▸ **ESTRATTO DELLA FONTE**
Nel periodo seguente e per quasi tutto il mese di agosto le temperature si sono mantenute alte, così come l'umidità, favorendo un rigoglioso sviluppo della vegetazione della vite, che ha costretto i viticoltori a massicci interventi di potatura verde.
Alla fine del mese di agosto, lo stato sanitario delle uve si presenta generalmente buono; le piogge estive hanno favorito un buon accrescimento dei grappoli e, fortunatamente, sono stati rari i problemi da attacchi di peronospora e oidio che sono stati circoscritti e ben antagonizzati da opportuni trattamenti, risultati comunque superiori rispetto allo scorso anno.

La qualità delle uve

Questo ha permesso, comunque, di ottenere una qualità delle uve generalmente buona su tutto il territorio nazionale grazie anche ai trattamenti tempestivi, inoltre le buone escursioni termiche tra il giorno e la notte hanno favorito una lenta ma graduale maturazione delle uve e un ottimale sviluppo degli aromi. I primi riscontri analitici, peraltro, hanno evidenziato delle gradazioni medie nella norma, un buon rapporto zuccheri/acidità e per le prime uve vendemmiate un buon quadro aromatico. 
Tutte le vicissitudini climatiche e metereologiche hanno portato un ritardo della maturazione di circa 10/15 giorni rispetto alla passata campagna, così da far rientrare in un calendario normale l'epoca di vendemmia, dopo gli innumerevoli anticipi registrati negli ultimi anni. Ne è dimostrazione il fatto nei primi giorni di settembre si è stimato l'arrivo in cantina di poco più del 15% delle uve, mentre solo due anni fa si parlava già di oltre il 40%. Anche quest'anno, ad aprire la vendemmia è stata la Sicilia nella prima settimana di agosto, seguita, a cavallo di Ferragosto, dalla Puglia e poi dalla Lombardia (Franciacorta) nella seconda decade di agosto. Tra la fine di agosto e la prima settimana di settembre, nella maggior parte delle regioni italiane, si sono svolte le operazioni di raccolta per le varietà precoci (Chardonnay, Pinot, Sauvignon).

▸ **SCOPO DEL COMPITO**
Rispondi a queste domande sul testo sulla vendemmia:
1. Che cosa ha costretto i viticoltori a massicci interventi di potatura verde?
2. Di quanti giorni è stato il ritardo della maturazione rispetto alla passata campagna?
3. Quale regione ha aperto la vendemmia e in quale periodo?

▸ **DATI ESTRATTI**
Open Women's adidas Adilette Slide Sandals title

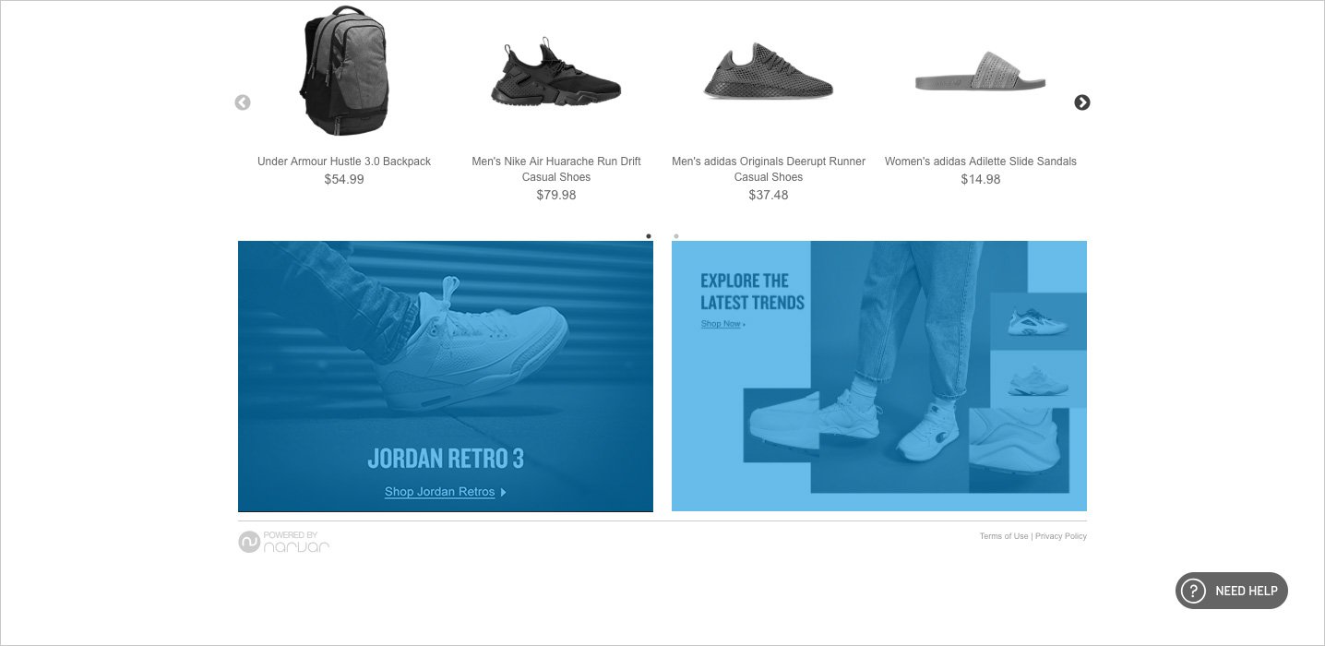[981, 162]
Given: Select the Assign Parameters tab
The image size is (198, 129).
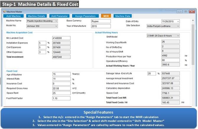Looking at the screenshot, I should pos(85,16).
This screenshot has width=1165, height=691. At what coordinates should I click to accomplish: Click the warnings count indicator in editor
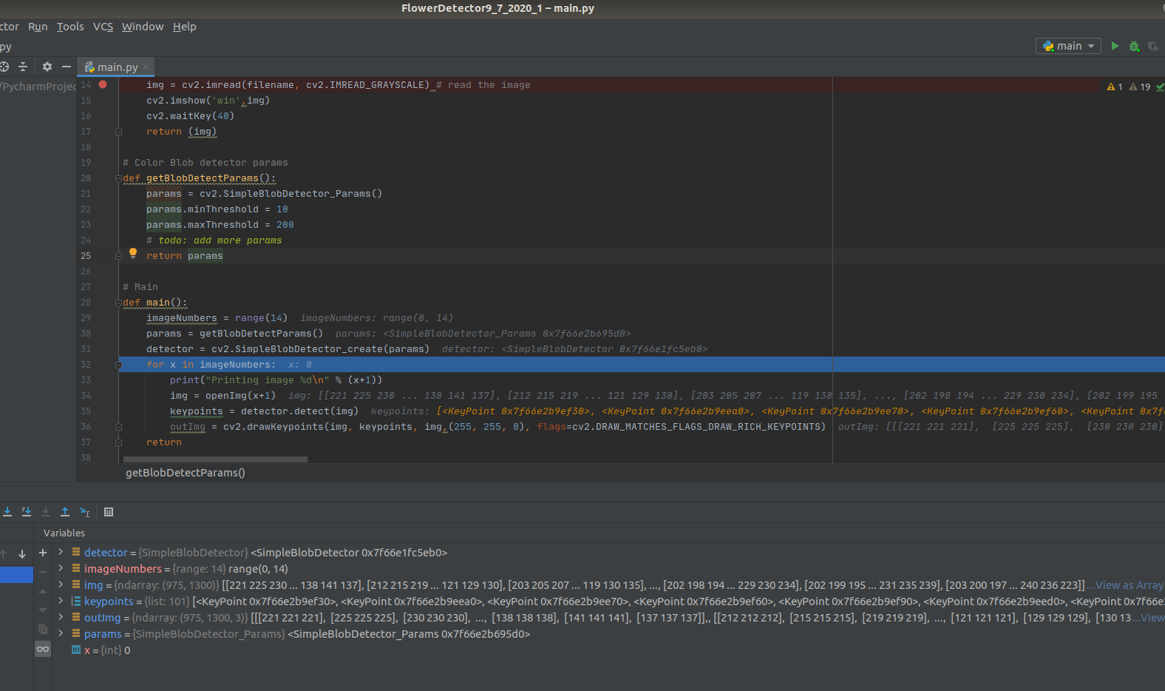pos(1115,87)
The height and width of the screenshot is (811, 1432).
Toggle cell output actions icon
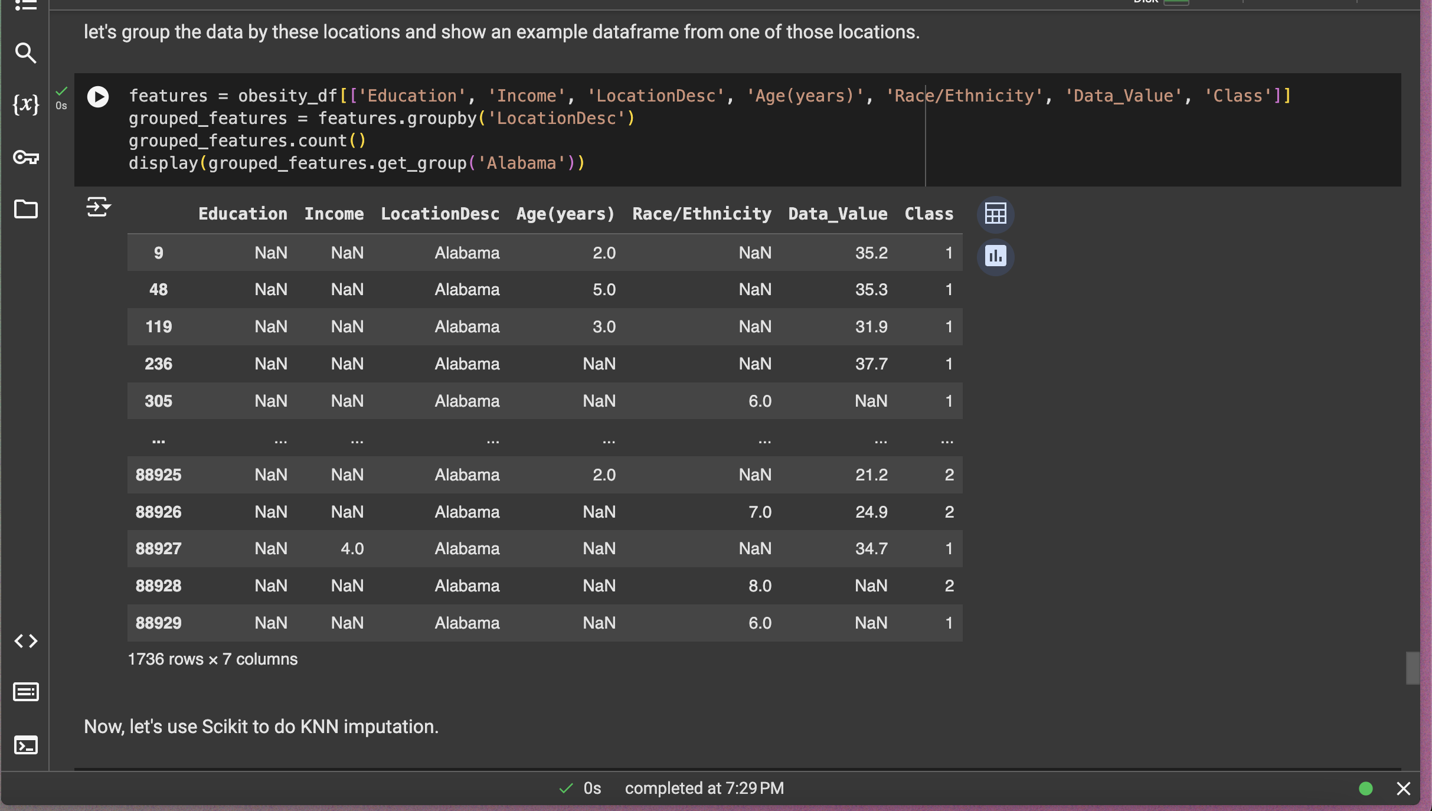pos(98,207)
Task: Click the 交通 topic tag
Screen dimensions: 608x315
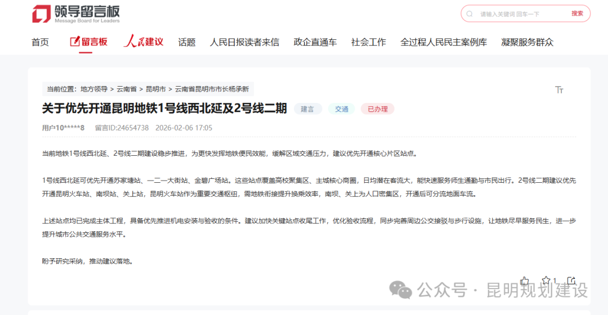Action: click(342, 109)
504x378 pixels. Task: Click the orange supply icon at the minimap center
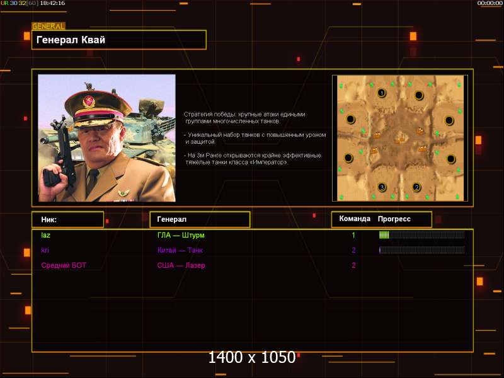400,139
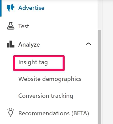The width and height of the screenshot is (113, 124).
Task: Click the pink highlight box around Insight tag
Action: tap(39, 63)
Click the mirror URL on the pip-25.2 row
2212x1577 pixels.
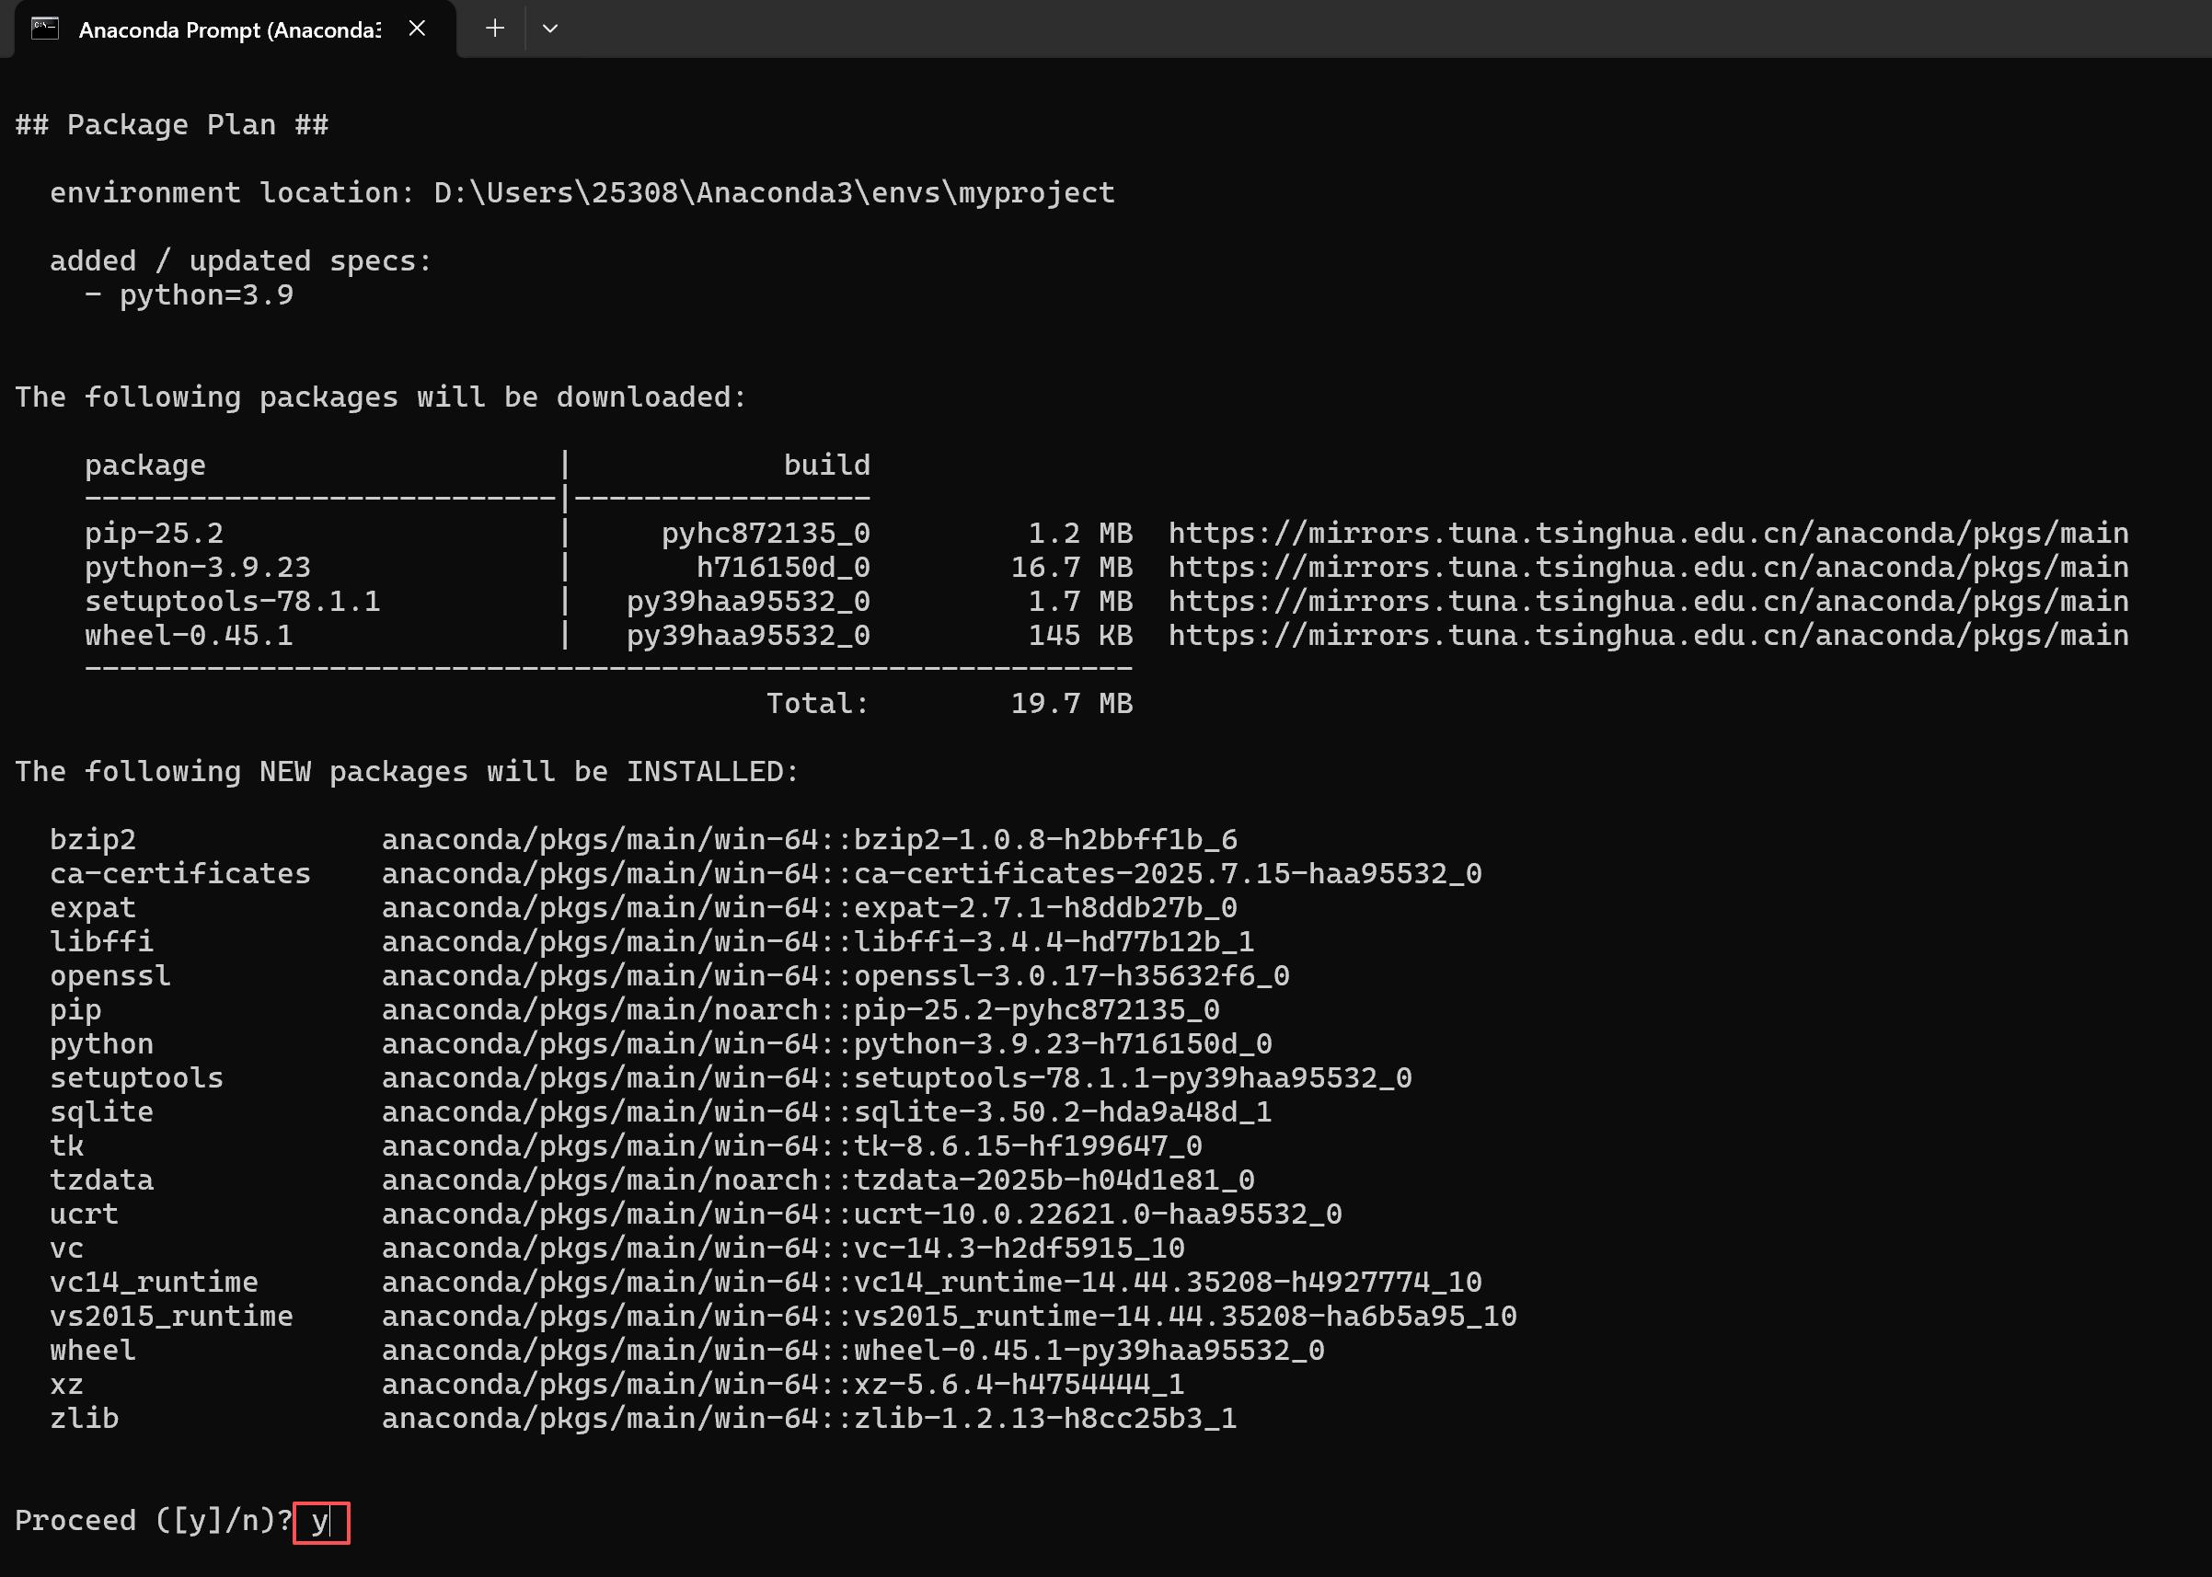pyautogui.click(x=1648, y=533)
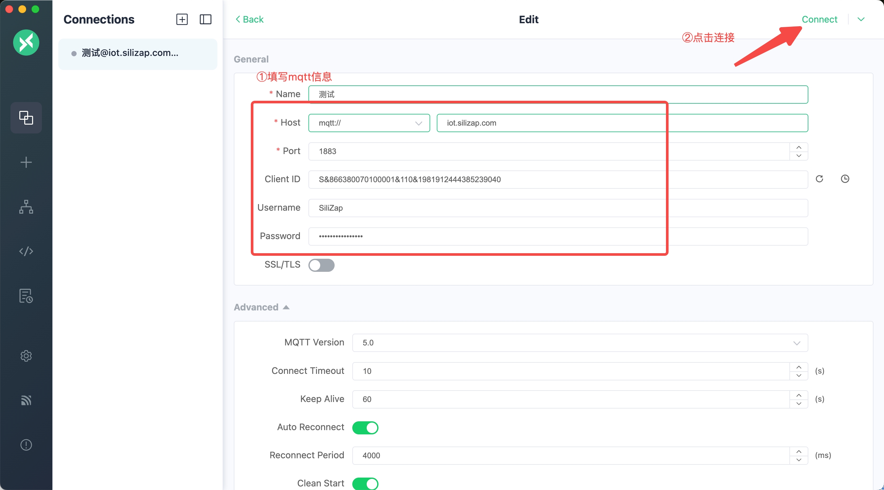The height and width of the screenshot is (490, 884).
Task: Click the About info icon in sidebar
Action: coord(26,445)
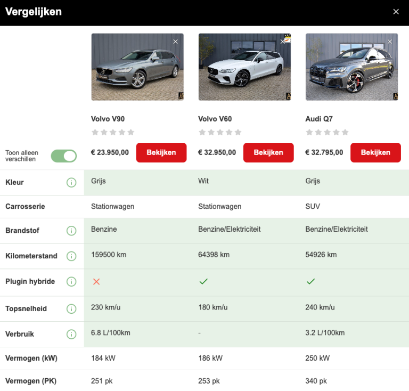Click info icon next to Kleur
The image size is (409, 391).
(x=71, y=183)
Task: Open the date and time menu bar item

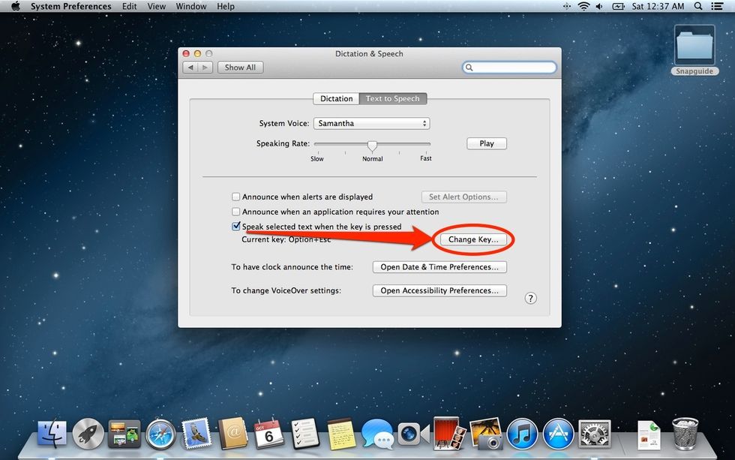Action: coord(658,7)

▸ **RISULTATO QUI SOTTO**
1. Il rigoglioso sviluppo della vegetazione della vite, favorito dalle temperature e dall'umidità alte.
2. Di circa 10/15 giorni.
3. La Sicilia, nella prima settimana di agosto.